3. Verificar a função declarada
O nome comercial não é suficiente. Devem verificar-se a classificação, a composição e a finalidade indicada no rótulo.
4. Escolher a via de aplicação
Um produto pode estar formulado para aplicação:
- Ao solo.
- Através de fertirrega.
- Por via foliar.
- Em momentos concretos do ciclo.
A via deve ser compatível com o produto, o equipamento e o objetivo.
5. Verificar compatibilidades
Não devem improvisar-se misturas. Convém verificar a compatibilidade, a ordem de incorporação, a qualidade da água e as condições indicadas pelo fabricante.
Verificar a situação legal do produto
A comercialização de um produto fertilizante exige que cumpra a via regulamentar correspondente e que apresente a informação obrigatória no rótulo. Convém confirmar essa situação antes da compra.
Não se deve avaliar um produto apenas por mensagens comerciais como «reativador», «revitalizante» ou «potenciador». O determinante é a sua função declarada, a composição e as condições de utilização.
Erros habituais
- Aplicar um bioestimulante para substituir nutrientes que faltam.
- Acrescentar um corretor sem confirmar a carência.
- Usar um corretivo sem conhecer o pH ou a estrutura do solo.
- Confundir stress hídrico com falta de fertilização.
- Misturar vários produtos para «cobrir todas as possibilidades».
- Avaliar apenas o preço por litro ou por quilograma.
- Não contabilizar o que a água de rega já aporta.
- Não registar a resposta da cultura.
Uma nutrição ligada ao diagnóstico
A análise inicial e o plano de fertilização determinam o que a exploração necessita. A Fito Portugal Lda. pode ajudar a selecionar a categoria e a formulação adequadas, enquanto a Agro Proyectos del Guadiana pode integrar essas decisões no acompanhamento global da exploração.
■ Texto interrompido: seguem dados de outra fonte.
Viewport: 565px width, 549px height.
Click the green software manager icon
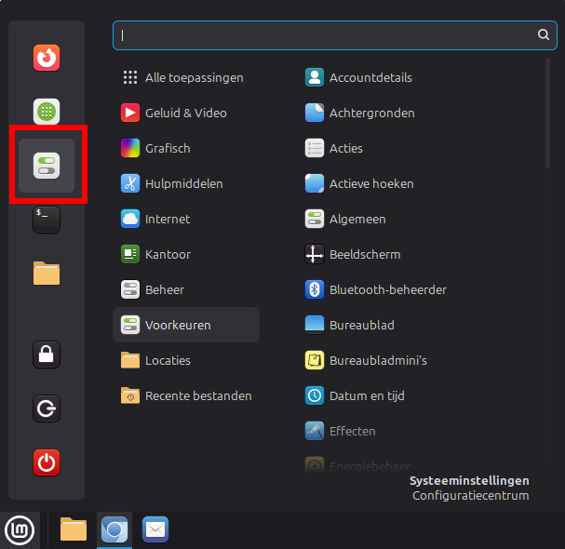click(x=47, y=113)
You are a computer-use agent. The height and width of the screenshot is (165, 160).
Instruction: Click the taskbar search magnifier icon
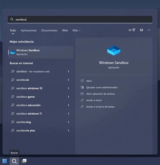pos(14,161)
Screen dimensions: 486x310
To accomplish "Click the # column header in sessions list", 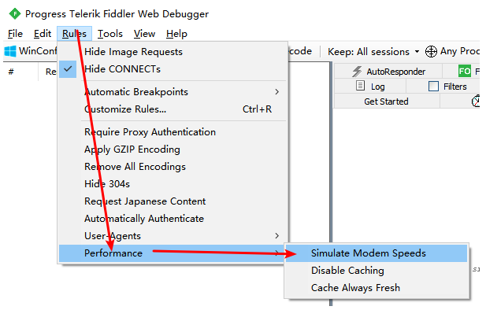I will click(x=11, y=72).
Escolher por função, não por nome
Cada produto deve responder a uma necessidade identificada. A melhor escolha começa por compreender o problema, revisitar a informação disponível e verificar que função cumpre realmente a solução proposta.
Perguntas frequentes
Um bioestimulante é um adubo?
Não necessariamente. A sua função regulamentar é estimular processos de nutrição, não aportar nutrientes como função principal.
Um corretor pode aplicar-se de forma preventiva?
Depende do produto e da recomendação técnica. Não deve aplicar-se de forma rotineira sem uma necessidade justificada.
Um corretivo orgânico substitui a adubação?
Não de forma automática. A sua função principal é atuar sobre o solo, ainda que possa aportar nutrientes.
Aviso. Esta informação tem carácter geral e não substitui uma avaliação técnica da exploração. As autorizações de produto, os registos e a legislação aplicável podem mudar: consulte sempre a informação oficial em vigor e o rótulo do produto.